Pediu a cerveja e sentou ao lado dela. Queria conversar, mais que isso, queria absorve-la. Bebeu um gole. De repente, a opinião dela importava. Mas a moça se mantinha calada, imersa em seu delírio tão belo e envolvente. Como os outros não percebiam a profundidade daquele ser? Precisava que ela olhasse pra ele e, ao menos, lhe dissesse uma grosseria. Assim poderia voltar para a roda dos amigos sem se sentir tão diferente. Mas ela não fazia o mínimo esforço para encará-lo. Permanecia quieta, distante como mãos muito próximas que não ousam se tocar.

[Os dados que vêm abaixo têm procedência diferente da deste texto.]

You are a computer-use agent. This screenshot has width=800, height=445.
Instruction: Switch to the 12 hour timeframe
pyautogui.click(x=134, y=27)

E sem aviso algum, ela parou de brincar com a cereja e bebeu toca a taça. Ele arregalou os olhos. Encarou-a. ‘Se continuar bebendo assim, vai perder a razão’ disse, incapaz de desviar o olhar daquela estranha criatura. ‘E por acaso existe alguma razão nisso tudo a nossa volta?’ a resposta só o fez fascinar ainda mais. ‘Posso comer a sua cereja, moça?’ e ela sorriu enquanto estendia-lhe a taça. Observou-o com ar curioso, ele colocou a fruta toda na boca e apenas mastigou. ‘Algumas mulheres entenderiam essa sua frase como algo completamente diferente.’ Comentou a moça. ‘Eu sei, já levei muitas mulheres pra cama usando essa’. Ela manteve o sorriso e a frieza. ‘E de mim, suponho que só queira a cereja do martini’. O homem abaixou a cabeça ‘Outros tipos de cereja tem me perturbado’.

Foi então que ele prendeu sua atenção. Sentiu-se, subitamente, amiga daquele desconhecido. Sabia que partilhavam da mesma dor; ele também se sentia perturbado. E passaram a conversar sem que as frases ficassem soltas pelo ar. Toda a poesia proveniente de suas falas era absorvida pelo outro. Cada olhar era compreendido. Cada suspiro passou a ser aceitável.

E a musica acabou. As luzes se acenderam enquanto os garçons varriam o chão.

E os dois se sentiram perturbados novamente. Teriam de partir, afastar-se um do outro. Partilharam sentimentos demais para que a despedida fosse natural. Não eram amigos, tão pouco conhecidos. Não sabiam os nomes um do outro, não trocaram telefones. Apenas partilharam da mesma perturbação com os costumes cotidianos.

E sem dizer mais nada. Ela levantou e caminhou porta a fora. Ele a seguiu, precisava ao menos dizer adeus.

E ela o esperava. Imersa na escuridão da madrugada, olhou-o dentro dos olhos.

Como se tivessem combinado, deram-se as costas. Não suportaram ver a si mesmos no outro. Estavam seguros com o resto do mundo, que não os compreendia.

E caminharam caminhos opostos.

E ele não foi forte como ela, virou-se parar ter certeza de que ela não o observava de longe.

E ela foi mais fraca que ele. Após virar a esquina, sentou na calçada e chorou.